━━━ Study material ━━━

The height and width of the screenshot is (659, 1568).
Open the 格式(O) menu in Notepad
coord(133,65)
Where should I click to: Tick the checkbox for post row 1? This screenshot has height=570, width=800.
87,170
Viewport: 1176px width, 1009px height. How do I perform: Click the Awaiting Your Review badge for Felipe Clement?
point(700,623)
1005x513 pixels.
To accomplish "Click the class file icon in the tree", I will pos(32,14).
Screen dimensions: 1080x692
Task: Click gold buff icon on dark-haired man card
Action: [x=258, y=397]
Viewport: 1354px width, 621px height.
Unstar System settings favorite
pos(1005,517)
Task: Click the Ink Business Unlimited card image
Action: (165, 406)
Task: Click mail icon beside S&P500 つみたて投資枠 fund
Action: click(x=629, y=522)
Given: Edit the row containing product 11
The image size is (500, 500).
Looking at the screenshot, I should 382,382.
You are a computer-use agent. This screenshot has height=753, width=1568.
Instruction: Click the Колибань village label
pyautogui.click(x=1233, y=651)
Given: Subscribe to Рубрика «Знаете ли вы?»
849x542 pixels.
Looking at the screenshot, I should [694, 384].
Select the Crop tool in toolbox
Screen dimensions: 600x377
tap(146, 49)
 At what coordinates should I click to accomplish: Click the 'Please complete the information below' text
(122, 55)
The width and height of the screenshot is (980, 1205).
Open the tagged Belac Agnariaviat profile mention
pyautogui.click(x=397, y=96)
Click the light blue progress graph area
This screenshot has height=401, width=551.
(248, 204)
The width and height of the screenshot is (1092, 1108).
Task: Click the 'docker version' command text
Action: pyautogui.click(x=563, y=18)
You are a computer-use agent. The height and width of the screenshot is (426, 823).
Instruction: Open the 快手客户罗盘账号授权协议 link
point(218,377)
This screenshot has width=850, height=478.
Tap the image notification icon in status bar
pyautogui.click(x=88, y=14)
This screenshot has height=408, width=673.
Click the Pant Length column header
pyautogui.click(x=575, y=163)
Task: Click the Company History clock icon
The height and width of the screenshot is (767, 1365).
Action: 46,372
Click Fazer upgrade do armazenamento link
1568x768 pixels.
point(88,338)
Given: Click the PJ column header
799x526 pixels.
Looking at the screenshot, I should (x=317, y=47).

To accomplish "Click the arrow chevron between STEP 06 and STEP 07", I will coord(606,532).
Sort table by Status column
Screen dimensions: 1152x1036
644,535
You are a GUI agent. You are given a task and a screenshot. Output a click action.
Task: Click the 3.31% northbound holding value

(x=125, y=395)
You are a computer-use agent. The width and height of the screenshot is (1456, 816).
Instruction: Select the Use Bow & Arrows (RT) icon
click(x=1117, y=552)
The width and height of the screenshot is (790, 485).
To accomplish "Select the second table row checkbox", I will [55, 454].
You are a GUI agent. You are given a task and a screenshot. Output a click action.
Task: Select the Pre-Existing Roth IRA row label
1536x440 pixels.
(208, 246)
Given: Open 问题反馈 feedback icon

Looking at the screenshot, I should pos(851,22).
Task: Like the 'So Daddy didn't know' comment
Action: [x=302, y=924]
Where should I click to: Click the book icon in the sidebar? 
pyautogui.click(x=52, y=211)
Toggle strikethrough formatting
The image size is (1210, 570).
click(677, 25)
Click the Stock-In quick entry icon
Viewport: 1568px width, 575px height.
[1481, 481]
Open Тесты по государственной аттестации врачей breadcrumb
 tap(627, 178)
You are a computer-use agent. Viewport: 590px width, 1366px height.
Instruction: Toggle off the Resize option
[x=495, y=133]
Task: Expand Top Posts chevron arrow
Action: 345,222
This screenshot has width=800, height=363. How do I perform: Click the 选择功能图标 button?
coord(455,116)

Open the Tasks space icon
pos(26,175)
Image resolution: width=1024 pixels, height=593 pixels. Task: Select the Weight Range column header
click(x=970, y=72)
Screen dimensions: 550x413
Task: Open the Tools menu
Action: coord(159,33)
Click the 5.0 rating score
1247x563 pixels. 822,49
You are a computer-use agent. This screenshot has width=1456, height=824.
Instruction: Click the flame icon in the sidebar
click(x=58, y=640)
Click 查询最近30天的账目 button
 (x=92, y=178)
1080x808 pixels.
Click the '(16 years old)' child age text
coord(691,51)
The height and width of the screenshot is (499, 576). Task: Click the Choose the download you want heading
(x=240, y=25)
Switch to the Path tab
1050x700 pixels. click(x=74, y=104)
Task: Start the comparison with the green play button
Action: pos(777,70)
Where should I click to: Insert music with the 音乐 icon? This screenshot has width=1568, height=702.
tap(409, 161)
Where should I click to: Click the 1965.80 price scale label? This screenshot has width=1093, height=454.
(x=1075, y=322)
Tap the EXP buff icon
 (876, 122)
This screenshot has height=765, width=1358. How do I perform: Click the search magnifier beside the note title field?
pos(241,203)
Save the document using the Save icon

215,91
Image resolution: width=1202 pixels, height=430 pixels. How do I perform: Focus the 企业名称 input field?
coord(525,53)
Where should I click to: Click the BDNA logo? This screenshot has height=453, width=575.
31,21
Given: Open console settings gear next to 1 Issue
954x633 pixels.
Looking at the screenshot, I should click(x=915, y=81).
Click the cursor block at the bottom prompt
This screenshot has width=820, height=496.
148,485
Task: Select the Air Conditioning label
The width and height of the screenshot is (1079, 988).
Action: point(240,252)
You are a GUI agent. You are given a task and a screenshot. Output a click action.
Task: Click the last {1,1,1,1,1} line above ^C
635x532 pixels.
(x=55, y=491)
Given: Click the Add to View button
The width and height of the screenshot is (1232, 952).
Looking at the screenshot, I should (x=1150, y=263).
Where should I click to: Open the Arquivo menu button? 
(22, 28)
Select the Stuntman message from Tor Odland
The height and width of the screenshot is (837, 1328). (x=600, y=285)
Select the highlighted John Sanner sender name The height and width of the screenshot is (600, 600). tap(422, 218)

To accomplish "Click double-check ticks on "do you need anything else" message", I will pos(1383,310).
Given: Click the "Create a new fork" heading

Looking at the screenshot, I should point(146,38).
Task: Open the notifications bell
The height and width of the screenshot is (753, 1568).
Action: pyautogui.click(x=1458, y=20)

━━━

From the line holding "The height and width of the screenshot is (753, 1568)." through the final line of the data above, copy every line exactly as written. Include nothing else.

The height and width of the screenshot is (753, 1568).
Action: pyautogui.click(x=1458, y=20)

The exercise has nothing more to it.